Erhebung von Ausgleichszahlungen bei der Entjudung nicht land- oder forstwirtschaftlich genutzten Grundbesitzes
Am 23. Oktober 1939 erlässt der Reichswirtschaftsminister folgende Anordnung:
Berlin W 8, den 23. Okt. 1939.
Betrifft: Erhebung von Ausgleichszahlungen bei der Entjudung nicht land- oder forstwirtschaftlich
genutzten Grundbesitzes.
Im Anschluß an die einschlägigen Bestimmungen des Ersten Durchführungserlasses zur Verordnung über den Einsatz des jüdischen Vermögens vom 6. Februar 1939 - III Jd. I/2082/39 - (Reichsministerialblatt für Wirtschaft 1939, S. 229, Reichsministerialblatt für die innere Verwaltung 1939, S. 266) und meinen Runderlaß vom 19. Juni 1939 - III Jd. 15320/39 über die Erhebung von Ausgleichsabgaben bei der Entjudung von nicht landwirtschaftlich oder forstwirtschaftlich genutzten Grundstücken allgemein nach folgenden Grundsätzen zu verfahren.
1.) Es hat sich als zweckmäßig erwiesen, angesichts der besonderen Erfordernisse des Entjudungsverfahrens den Verkehrswert von Grundstücken (vgl. Abschn. IV Ziffer 2 des Durchführungserlasses vom 6. Februar 1939 - III Jd. 1/2082/39 - folgendermaßen festzustellen:
a) Bei vollausgebauten Ertragsgrundstücken kann als Verkehrswert regelmäßig der Ertragswert angesehen werden. Der Errechnung des Ertragswertes ist ein Kapitalisierungszinsfuß von 5 ½ % zugrunde zu legen. In den übrigen Fällen (bei Bauland, Villengrundstücken usw.) ist der Verkehrswert nach den üblichen Grundsätzen für die Grundstückspreisbildung (insbesondere unter Berücksichtigung vorhandener Richtpreise festzustellen und zur etwaigen Nachprüfung im Beschwerdeverfahren entsprechend zu begründen. Häufig empfiehlt es sich, in diesen Fällen den Mittelwert zwischen Realwert und Ertragswert zugrunde zu legen.

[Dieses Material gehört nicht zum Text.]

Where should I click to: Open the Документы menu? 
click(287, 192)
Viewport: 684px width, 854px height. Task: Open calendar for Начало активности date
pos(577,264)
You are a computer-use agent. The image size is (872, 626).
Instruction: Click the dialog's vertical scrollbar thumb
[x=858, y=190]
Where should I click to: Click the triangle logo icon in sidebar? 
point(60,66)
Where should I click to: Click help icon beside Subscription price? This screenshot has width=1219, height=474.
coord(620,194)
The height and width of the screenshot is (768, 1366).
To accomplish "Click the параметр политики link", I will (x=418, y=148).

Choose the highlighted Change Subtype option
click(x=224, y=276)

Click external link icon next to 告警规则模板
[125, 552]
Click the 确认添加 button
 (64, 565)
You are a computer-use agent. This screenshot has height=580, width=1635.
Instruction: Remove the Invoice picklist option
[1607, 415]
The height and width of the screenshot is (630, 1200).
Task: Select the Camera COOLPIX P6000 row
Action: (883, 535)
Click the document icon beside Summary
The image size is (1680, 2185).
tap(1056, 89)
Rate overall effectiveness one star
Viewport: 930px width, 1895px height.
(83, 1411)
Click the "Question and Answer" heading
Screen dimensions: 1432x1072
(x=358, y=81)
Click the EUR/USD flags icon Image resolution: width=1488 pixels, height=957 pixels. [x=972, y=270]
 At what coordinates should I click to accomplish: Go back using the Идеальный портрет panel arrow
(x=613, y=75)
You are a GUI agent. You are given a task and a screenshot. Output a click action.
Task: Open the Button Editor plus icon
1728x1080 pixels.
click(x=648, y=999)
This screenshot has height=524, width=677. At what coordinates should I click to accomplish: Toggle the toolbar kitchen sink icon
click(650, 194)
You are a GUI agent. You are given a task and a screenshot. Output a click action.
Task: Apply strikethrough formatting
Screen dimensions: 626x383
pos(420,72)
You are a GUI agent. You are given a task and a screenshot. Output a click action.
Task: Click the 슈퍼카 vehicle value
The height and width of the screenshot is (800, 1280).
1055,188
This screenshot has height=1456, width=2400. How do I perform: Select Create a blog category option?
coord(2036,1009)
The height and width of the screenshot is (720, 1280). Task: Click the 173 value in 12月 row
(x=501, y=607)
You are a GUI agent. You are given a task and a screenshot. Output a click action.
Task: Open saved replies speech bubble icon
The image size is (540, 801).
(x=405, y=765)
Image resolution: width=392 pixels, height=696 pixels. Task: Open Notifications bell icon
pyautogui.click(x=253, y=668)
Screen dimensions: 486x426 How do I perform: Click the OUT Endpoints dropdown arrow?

b) Bei Beschwerdeberichten an mich ersuche ich, für die Berechnung des Verkehrswertes möglichst den anliegenden Vordruck - ggfs. mit entsprechenden Abänderungen - zu vermeiden. Dieser ist nach den Angaben beider Vertragsteile auszufüllen. Soweit die in erster Instanz entscheidende Behörde die Angaben nicht für richtig hält, sind diese derart zu berichtigen (Rotstift), daß die Angaben der Vertragsparteien erkennbar bleiben.
Zu dem Vordruck bemerke ich im einzelnen:
Die steuerliche Belastung ist so einzusetzen, wie sie nach der Entjudung entstehen wird. Steuerermäßigungen, die dem Erwerber gewährt werden, sind also bei der Berechnung des Verkehrswertes anzusetzen.
Unter Betriebskosten sind insbesondere die Kosten für Straßenreinigung, Bewässerung, Entwässerung, Müll- und Schlackenabfuhr, Schornsteinfegergebüren, Versicherung, Bewachung, Kohlenverbrauch, Hauswart usw. zu verstehen.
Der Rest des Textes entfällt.